Cliente de uma seguradora acertou com o filho que ele ficaria responsável pelo pagamento das parcelas do seguro do carro. Isto em função de ela ter assumido outras despesas referentes ao veículo. As parcelas eram debitadas na fatura do cartão de crédito.
No início do ano ocorreu um problema com o cartão e as parcelas passaram a ser pagas via boleto. O seguro foi programado para ser quitado em 10 vezes. Na oitava parcela, o filho teve dificuldades financeiras e não conseguiu realizar o pagamento. Passaram-se alguns dias e a situação não foi resolvida. Posteriormente, a seguradora cancelou o seguro.
Ele foi devidamente comunicado sobre o posicionamento da companhia e sabia que a partir daquele momento não estava mais contando com a cobertura do seguro. Por algum motivo, o filho não comunicou o ocorrido para a sua mãe. Na segunda quinzena de junho, ela conduzia o veículo quando ocorreu uma pane e não conseguiu mais prosseguir o seu itinerário.

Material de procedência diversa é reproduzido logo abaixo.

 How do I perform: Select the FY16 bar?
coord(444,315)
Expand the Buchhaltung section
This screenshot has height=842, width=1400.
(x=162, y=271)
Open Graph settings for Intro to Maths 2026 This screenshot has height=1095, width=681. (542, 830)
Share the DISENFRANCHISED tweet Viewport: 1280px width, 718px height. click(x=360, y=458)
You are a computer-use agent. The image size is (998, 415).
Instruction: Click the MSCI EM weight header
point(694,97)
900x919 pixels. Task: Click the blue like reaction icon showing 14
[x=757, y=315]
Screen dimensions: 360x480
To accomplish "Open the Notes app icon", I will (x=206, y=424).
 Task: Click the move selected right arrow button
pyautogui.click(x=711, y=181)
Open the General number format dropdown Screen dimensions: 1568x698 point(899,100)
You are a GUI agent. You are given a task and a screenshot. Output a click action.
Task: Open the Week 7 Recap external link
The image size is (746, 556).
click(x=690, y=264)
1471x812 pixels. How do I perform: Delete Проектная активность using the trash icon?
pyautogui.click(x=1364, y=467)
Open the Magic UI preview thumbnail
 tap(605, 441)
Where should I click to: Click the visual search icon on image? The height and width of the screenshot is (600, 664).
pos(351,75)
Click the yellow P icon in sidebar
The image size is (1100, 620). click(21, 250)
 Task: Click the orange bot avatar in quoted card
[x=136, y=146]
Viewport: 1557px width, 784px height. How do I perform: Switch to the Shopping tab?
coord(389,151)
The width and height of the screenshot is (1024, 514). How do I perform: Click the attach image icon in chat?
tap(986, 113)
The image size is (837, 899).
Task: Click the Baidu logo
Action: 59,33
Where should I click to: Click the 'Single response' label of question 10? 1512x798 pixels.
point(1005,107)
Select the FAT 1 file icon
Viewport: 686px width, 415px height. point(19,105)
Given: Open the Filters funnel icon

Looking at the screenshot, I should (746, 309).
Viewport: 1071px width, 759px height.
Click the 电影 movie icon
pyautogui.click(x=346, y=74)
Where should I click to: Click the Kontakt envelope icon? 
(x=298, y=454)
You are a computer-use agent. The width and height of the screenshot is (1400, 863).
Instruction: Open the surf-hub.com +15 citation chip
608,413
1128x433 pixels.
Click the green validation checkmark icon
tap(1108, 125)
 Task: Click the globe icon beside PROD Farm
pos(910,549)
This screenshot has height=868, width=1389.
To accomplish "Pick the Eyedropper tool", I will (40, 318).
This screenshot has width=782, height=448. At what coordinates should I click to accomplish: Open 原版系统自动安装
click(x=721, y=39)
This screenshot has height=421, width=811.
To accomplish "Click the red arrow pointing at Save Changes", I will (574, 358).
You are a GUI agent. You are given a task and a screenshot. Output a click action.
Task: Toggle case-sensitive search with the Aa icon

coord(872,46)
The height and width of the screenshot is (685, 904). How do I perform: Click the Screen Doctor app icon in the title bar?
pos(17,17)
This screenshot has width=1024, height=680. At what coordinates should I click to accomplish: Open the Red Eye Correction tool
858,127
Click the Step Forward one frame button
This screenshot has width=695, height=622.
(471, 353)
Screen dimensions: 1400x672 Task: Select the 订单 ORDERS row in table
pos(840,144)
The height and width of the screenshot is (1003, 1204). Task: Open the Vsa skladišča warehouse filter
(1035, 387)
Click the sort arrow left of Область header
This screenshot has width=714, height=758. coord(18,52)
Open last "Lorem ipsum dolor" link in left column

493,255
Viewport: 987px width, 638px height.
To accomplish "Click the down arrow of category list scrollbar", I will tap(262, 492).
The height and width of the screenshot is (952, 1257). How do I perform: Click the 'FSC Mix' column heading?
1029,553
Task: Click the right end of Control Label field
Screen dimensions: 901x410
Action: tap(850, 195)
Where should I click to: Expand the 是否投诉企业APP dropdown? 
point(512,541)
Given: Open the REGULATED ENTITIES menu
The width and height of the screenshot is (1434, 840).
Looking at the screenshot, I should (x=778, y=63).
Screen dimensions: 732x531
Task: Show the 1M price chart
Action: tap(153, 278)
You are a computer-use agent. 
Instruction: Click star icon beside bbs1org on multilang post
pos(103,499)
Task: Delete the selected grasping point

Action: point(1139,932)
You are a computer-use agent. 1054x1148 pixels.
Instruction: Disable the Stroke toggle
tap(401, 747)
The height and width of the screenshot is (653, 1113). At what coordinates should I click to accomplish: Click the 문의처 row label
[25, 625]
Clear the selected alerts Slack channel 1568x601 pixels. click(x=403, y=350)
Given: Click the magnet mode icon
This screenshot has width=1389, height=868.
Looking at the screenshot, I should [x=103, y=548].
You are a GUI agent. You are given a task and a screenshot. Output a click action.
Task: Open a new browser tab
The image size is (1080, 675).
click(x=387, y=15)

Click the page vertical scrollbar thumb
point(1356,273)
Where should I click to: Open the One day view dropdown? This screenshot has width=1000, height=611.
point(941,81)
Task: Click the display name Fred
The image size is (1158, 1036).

Como não obteve sucesso ao tentar contatar o filho, a mãe acessou o corretor de seguros. Este, por sua vez, relatou a real situação sobre o seguro do carro, que o mesmo estava sem cobertura devido à inadimplência. Surpresa com a notícia, necessitou chamar um guincho e pagar pelo serviço, que custou R$ 230.
A nova lei dos Seguros proíbe o cancelamento automático de apólices por atraso em parcelas intermediárias. A regra determina que a seguradora deve notificar o consumidor previamente, concedendo um prazo mínimo de 15 dias para a regularização do pagamento.
As principais diretrizes para o seguro auto incluem: Suspensão temporária: durante o período em que a parcela estiver em atraso (após o aviso formal), a cobertura fica suspensa. Se o carro sofrer um acidente ou for roubado nesse intervalo, a seguradora não é obrigada a indenizar; Aviso de inadimplência obrigatório: o cancelamento ou suspensão da apólice exige notificação prévia. A simples falha no débito automático ou no cartão de crédito não extingue o contrato de imediato sem a chance de quitação por outro meio.
A exceção fica expressa para a 1ª parcela, onde a regra de notificação não se aplica ao prêmio único ou à primeira parcela. Nesses casos, a falta de pagamento inicial determina o cancelamento do contrato automaticamente, pois o seguro não chega a entrar em vigor.